→ EXPLORE THE MATERIAL:
A. Decide whether each statement agrees with the summary on image caption evaluation, answering yes or no and quoting the deciding words: (i) the proposed metric is initialized from a visual question answering model; (ii) its fine-grained negative examples are written by human annotators; (iii) the metric carries a high computational cost.
B. Carry on the summary on image caption evaluation from where it stops.

→ TEXT UNDER STUDY:
🤖 AI Summary
Existing image caption evaluation metrics suffer either from high computational costs or limitations inherent in models like CLIP, such as the bag-of-words assumption, length constraints, and insufficient sensitivity to fine-grained discrepancies. To address these issues, this work proposes a lightweight cross-encoder evaluation metric initialized from a visual question answering model and trained with mixed supervision that incorporates fine-grained negative examples generated by an adversarial large language model. This approach significantly enhances the model’s ability to detect vision-language inconsistencies. The resulting metric achieves state-of-the-art performance across multiple benchmarks while maintaining low computational overhead, making it well-suited for large-scale evaluation, quality-aware decoding, and reward modeling in reinforcement learning scenarios.

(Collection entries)
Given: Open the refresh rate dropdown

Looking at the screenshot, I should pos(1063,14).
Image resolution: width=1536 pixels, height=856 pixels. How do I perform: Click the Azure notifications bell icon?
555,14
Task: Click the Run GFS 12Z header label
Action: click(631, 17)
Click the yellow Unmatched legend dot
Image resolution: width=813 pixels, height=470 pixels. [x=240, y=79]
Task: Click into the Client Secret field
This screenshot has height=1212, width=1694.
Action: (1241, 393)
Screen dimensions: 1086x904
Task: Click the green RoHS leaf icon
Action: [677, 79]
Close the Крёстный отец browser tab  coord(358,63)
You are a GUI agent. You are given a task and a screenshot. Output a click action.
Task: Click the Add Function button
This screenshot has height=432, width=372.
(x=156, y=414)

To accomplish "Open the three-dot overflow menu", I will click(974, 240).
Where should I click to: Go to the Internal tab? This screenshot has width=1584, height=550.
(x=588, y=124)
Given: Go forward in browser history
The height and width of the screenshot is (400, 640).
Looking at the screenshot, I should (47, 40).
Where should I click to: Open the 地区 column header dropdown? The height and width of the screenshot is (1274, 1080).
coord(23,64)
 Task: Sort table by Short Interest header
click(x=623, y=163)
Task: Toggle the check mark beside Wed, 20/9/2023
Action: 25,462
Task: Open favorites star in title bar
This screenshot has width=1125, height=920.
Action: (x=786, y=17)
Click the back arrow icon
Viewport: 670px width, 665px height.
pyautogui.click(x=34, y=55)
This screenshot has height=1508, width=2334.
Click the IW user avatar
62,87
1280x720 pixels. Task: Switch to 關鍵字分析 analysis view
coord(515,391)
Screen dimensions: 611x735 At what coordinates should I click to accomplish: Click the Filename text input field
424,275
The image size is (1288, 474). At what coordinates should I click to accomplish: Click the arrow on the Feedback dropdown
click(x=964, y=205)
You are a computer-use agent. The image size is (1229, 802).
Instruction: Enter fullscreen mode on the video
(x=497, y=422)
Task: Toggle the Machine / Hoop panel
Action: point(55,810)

→ TASK-BY-TASK OUTPUTS:
A.
(i) Yes: "initialized from a visual question answering model"
(ii) No: "generated by an adversarial large language model"
(iii) No: "while maintaining low computational overhead"

B.
📝 Abstract
Image captioning evaluation remains a significant challenge, as vision-language models evolve toward more challenging capabilities such as generating long-form and context-rich descriptions. State-of-the-art evaluation metrics involve extensive computational costs associated with the use of Large Language Models (LLMs) as judges, or instead suffer from the limitations of standard CLIP-based encoders, such as strict token limits, lack of fine-grained sensitivity, or lack of compositional generalization by treating captions as ``bags-of-words.'' We propose a new learned metric that tackles the aforementioned challenges, based on a lightweight cross-encoder that is initialized from a visual question-answering model checkpoint, balancing a strong weight initialization with computational efficiency. Our training scheme uses a carefully assembled data mixture for supervised learning, featuring adversarial LLM-based data augmentations to enhance model sensitivity to fine-grained visual-linguistic errors. We also introduce a new benchmark designed to assess detailed captioning evaluation across diverse scenarios. Experimental results demonstrate that the proposed metric achieves state-of-the-art performance while maintaining the efficiency required for large-scale benchmarking, quality-aware decoding, or reward guidance.